塔式光热电站定日镜的鲁棒自适应控制算法
Robust Adaptive Control for Heliostat in Tower Solar Power Plant
-
摘要: 塔式光热电站定日镜伺服跟踪控制系统是典型的高阶非线性系统,传统PID控制器无法完成精确的跟踪控制。提出一种基于RBF神经网络的塔式光热电站定日镜鲁棒自适应动态面控制方法。采用自适应RBF神经网络动态面控制技术解决传统反步法中的"微分爆炸"及系统中存在未知参数和不确定项的问题,简化系统控制律设计。通过在控制器设计过程中引入滑模面,在提高系统鲁棒性的同时,加快系统的响应速度。通过设计误差转换函数和跟踪性能指标函数,引入一个新的误差变量,使得系统跟踪误差满足预先设定的性能指标。通过Modeling Tech电力电子仿真实验平台进行半实物实验验证,实验结果表明提出的自适应定日镜控制方案具有良好的跟踪性能,并且能够保证系统跟踪误差始终控制在预先设定的范围之内,满足预先设定的性能指标,验证了控制方案的有效性。最后通过现场测试实验,取得了良好的控制效果。Abstract: An adaptive RBF neural networks based dynamic surface sliding mode control method was proposed for heliostat in solar power tower plant. The "explosion of complexity" in the traditional backstepping method was avoided. The RBF NNs was used to approximate the unknown parameters and uncertainties in the system. By introducing the sliding mode method into the controller design procedure, the robustness and the response of the system was improved.
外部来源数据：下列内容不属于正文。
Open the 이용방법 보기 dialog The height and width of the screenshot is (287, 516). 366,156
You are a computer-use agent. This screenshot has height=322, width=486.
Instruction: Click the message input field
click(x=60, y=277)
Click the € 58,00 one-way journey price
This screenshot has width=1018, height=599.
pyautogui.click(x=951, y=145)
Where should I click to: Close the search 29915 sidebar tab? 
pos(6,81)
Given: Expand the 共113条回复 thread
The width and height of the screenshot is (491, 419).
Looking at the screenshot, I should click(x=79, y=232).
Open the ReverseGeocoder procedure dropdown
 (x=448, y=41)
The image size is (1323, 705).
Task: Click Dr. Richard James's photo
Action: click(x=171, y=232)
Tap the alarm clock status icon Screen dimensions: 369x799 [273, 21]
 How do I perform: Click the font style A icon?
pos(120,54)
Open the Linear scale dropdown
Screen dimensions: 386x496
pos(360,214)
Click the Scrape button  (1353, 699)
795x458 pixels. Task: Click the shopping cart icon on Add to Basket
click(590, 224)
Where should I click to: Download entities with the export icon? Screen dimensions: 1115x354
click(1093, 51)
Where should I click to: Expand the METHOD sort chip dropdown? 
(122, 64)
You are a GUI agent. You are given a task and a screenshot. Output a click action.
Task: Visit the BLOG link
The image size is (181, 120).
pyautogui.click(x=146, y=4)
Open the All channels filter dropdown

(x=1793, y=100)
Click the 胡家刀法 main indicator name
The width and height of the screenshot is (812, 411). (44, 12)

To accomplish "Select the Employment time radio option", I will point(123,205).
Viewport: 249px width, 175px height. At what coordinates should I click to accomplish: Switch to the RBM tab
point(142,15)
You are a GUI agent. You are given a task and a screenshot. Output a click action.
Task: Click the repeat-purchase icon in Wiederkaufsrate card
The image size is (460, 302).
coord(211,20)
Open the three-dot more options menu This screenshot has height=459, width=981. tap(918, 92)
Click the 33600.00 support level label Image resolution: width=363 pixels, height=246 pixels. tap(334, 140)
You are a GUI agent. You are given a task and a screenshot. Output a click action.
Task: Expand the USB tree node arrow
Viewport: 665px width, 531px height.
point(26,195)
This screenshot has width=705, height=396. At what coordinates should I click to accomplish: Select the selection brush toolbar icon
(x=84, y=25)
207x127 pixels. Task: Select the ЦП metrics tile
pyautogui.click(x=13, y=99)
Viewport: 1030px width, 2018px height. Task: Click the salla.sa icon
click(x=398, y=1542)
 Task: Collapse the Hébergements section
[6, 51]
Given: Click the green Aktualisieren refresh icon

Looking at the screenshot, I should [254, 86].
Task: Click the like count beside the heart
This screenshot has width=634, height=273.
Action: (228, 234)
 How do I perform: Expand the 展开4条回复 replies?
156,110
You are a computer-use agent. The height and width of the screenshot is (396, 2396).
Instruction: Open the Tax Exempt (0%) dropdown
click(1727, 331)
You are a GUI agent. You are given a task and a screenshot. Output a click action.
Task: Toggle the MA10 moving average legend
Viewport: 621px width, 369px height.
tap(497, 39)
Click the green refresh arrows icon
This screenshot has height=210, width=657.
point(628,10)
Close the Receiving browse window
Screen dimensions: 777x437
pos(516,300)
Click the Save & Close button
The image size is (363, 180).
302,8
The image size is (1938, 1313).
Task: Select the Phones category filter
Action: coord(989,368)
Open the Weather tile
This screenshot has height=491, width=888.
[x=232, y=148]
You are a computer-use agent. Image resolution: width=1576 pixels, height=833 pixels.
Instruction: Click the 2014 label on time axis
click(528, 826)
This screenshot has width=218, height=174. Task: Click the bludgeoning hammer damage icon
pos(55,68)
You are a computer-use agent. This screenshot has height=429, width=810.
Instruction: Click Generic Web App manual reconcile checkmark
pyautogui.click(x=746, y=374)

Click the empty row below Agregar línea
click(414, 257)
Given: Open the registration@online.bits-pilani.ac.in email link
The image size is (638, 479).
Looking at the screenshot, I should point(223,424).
By using the error transformation function, a new error variable was introduced to make the output of the system satisfy the prespecified performance. The hardware-in-the-loop experimental results show that the tracking errors are always satisfy the prespecified performance index. Finally, satisfactory control performance is achieved in the heliostat control system.